[Collected data entries]
* * * * * * * * *
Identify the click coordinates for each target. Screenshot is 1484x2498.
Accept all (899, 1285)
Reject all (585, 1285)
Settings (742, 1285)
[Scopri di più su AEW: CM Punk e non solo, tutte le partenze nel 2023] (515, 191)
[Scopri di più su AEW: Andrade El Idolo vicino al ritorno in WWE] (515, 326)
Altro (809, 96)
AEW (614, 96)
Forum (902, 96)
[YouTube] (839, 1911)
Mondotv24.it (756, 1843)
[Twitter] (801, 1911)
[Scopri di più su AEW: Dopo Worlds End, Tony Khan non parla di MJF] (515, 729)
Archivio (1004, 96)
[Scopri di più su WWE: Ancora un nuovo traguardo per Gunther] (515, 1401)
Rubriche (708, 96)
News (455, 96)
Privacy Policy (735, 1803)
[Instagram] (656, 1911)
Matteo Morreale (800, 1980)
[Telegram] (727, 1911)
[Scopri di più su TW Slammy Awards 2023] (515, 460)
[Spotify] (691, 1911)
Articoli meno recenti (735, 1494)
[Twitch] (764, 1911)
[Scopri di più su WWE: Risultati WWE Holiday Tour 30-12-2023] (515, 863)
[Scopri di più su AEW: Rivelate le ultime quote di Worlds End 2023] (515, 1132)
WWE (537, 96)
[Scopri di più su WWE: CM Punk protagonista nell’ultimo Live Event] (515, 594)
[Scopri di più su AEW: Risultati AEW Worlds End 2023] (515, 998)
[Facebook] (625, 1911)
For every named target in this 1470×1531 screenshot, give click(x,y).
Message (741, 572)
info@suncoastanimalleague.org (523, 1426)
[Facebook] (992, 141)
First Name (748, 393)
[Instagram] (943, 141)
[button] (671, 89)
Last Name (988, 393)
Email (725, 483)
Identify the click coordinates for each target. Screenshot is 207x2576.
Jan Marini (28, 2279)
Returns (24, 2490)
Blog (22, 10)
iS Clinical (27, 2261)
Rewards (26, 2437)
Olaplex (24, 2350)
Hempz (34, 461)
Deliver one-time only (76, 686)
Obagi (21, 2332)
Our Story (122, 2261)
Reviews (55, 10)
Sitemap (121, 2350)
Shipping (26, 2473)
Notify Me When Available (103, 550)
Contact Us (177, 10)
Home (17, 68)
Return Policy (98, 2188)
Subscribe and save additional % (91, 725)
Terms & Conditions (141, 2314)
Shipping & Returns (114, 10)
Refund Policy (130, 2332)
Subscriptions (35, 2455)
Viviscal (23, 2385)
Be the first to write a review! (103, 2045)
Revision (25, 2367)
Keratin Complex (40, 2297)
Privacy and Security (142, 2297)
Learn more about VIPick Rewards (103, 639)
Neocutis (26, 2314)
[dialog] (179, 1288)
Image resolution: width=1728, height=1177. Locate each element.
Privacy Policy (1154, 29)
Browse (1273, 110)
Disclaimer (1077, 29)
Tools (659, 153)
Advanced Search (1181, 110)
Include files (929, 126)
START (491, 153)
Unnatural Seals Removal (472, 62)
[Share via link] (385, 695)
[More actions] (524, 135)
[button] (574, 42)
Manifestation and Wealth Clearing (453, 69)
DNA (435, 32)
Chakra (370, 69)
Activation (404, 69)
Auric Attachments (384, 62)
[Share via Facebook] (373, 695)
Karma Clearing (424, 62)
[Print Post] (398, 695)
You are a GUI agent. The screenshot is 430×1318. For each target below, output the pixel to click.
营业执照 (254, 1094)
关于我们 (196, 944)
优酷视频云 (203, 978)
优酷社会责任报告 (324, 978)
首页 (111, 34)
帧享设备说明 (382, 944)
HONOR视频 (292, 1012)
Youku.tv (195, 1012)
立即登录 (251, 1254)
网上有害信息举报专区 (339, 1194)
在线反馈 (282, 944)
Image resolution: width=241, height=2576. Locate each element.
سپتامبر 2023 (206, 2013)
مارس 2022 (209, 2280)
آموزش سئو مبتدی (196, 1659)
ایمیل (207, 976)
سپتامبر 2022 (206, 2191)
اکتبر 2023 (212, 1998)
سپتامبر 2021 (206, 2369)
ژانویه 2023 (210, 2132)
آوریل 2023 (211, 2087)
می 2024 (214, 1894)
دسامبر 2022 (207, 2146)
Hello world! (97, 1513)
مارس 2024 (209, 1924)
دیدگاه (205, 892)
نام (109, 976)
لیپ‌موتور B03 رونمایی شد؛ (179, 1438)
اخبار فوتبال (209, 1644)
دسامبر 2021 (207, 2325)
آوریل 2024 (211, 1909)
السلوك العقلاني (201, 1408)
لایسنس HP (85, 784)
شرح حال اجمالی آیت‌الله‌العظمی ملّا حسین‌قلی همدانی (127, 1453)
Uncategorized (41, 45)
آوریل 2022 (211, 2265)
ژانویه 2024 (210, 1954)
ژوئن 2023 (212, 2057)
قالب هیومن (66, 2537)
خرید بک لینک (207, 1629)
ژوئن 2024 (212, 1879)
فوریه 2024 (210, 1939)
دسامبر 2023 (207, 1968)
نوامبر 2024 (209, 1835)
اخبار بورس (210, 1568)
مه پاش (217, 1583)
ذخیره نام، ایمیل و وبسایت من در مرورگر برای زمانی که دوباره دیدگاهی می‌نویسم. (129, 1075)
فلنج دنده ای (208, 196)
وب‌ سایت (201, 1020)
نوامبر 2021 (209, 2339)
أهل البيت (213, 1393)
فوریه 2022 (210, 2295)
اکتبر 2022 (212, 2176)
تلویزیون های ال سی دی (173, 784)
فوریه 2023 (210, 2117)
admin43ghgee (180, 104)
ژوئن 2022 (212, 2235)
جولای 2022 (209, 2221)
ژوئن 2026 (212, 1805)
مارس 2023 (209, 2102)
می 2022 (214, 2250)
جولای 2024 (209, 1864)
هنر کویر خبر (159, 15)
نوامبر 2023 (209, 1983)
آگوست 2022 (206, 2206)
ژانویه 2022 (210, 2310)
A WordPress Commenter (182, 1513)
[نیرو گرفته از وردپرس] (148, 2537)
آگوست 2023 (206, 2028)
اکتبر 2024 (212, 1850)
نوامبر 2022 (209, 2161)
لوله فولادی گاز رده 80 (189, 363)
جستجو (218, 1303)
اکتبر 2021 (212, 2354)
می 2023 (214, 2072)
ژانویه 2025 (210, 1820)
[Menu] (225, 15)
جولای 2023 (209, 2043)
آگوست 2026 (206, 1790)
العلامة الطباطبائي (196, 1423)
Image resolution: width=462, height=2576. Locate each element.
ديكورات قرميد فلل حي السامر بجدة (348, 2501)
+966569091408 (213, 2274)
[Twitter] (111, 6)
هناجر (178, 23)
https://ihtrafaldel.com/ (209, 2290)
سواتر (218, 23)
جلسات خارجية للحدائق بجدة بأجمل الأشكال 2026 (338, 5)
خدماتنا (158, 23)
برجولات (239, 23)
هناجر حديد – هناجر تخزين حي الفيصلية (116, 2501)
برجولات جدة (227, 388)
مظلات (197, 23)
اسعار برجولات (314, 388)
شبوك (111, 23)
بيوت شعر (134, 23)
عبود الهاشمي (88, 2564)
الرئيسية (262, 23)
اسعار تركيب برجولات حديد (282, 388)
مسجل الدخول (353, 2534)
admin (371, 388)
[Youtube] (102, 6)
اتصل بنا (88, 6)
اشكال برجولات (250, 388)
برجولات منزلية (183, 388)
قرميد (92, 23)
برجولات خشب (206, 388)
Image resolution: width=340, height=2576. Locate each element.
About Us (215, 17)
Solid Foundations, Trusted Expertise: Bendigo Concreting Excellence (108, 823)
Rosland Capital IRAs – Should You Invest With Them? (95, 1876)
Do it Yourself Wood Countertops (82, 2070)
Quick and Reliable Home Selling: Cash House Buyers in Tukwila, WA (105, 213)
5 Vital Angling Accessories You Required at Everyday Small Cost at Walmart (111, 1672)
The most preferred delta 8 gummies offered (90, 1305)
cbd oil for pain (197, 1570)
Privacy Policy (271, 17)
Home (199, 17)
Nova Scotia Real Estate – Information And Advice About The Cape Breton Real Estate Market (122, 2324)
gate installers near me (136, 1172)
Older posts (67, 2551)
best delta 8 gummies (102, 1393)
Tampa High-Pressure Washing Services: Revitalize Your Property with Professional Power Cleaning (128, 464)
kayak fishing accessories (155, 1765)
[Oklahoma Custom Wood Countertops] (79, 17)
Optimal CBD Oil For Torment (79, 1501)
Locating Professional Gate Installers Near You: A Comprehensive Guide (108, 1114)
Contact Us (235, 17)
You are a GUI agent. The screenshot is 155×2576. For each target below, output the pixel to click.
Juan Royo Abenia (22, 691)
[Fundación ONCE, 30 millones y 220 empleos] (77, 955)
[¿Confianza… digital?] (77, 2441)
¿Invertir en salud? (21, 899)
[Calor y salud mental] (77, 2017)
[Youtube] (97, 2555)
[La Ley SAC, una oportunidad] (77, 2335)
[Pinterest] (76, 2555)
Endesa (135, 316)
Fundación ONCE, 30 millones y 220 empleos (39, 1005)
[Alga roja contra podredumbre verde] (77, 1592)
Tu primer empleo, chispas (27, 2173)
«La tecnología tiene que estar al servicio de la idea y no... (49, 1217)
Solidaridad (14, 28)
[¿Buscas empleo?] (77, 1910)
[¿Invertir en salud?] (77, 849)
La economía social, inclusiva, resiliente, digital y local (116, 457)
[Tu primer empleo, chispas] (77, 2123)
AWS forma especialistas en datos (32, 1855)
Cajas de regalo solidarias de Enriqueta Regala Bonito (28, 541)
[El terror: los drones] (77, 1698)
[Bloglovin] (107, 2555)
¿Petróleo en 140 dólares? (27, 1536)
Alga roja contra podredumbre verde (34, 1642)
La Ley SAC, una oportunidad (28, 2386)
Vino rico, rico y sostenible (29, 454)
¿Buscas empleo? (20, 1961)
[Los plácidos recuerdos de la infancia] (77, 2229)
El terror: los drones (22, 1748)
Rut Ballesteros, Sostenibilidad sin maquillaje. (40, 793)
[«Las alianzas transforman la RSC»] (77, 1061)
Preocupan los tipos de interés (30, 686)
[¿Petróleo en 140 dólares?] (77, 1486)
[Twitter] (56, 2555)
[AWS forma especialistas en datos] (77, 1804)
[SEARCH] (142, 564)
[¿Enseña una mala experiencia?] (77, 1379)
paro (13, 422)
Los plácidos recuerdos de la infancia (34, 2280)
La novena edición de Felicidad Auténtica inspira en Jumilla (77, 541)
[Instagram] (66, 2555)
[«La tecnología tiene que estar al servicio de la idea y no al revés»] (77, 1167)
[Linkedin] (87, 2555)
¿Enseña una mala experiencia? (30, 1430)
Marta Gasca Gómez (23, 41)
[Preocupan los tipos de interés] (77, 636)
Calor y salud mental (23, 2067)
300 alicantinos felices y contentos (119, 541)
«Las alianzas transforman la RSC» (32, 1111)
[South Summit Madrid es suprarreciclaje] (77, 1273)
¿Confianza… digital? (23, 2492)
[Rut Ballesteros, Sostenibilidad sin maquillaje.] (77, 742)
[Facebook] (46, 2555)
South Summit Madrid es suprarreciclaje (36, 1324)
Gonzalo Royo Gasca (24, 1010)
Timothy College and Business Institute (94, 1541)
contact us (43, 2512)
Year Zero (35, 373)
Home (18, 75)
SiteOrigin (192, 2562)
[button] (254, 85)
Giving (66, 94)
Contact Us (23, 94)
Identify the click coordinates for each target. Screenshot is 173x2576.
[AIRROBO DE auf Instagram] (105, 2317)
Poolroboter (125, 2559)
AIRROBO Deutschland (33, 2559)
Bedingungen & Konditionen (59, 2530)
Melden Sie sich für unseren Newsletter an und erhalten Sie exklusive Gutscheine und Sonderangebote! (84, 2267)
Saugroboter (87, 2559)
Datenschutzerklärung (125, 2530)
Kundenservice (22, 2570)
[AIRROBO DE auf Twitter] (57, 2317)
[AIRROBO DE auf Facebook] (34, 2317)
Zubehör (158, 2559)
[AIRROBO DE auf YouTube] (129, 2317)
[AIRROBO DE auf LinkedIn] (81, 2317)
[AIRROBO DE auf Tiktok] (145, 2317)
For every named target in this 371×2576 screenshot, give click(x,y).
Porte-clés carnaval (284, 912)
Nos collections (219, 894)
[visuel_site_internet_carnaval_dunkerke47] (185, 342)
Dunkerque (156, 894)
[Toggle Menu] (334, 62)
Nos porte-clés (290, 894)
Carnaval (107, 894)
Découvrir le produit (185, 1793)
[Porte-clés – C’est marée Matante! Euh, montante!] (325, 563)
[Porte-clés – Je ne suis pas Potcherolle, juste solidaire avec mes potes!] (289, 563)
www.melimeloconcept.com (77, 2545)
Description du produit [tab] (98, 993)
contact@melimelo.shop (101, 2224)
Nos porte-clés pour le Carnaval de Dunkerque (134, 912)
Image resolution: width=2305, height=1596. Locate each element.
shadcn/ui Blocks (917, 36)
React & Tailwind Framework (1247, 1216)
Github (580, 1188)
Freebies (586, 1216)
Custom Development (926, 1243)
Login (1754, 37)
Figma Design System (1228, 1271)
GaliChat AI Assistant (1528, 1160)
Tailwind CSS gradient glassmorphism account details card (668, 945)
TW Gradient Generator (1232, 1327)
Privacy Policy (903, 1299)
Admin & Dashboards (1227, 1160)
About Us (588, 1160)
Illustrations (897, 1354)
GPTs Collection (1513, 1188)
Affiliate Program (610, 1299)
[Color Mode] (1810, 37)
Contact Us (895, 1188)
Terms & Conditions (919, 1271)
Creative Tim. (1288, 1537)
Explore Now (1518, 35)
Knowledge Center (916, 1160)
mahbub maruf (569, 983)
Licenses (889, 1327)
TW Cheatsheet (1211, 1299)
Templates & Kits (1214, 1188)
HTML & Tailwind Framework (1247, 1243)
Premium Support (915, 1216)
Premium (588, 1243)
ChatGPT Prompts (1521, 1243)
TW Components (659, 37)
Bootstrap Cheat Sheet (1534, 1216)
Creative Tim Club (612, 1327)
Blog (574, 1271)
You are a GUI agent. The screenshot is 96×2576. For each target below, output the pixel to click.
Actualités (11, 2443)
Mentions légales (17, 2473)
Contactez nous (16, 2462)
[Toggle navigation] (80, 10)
* * * * * * * * *
Work to be completed: Up to and including the line with "Archivio (1004, 96)", output each line of the entries above exactly, starting from the first.

Answer to this problem:
Identify the click coordinates for each target. Screenshot is 1484x2498.
Accept all (899, 1285)
Reject all (585, 1285)
Settings (742, 1285)
[Scopri di più su AEW: CM Punk e non solo, tutte le partenze nel 2023] (515, 191)
[Scopri di più su AEW: Andrade El Idolo vicino al ritorno in WWE] (515, 326)
Altro (809, 96)
AEW (614, 96)
Forum (902, 96)
[YouTube] (839, 1911)
Mondotv24.it (756, 1843)
[Twitter] (801, 1911)
[Scopri di più su AEW: Dopo Worlds End, Tony Khan non parla di MJF] (515, 729)
Archivio (1004, 96)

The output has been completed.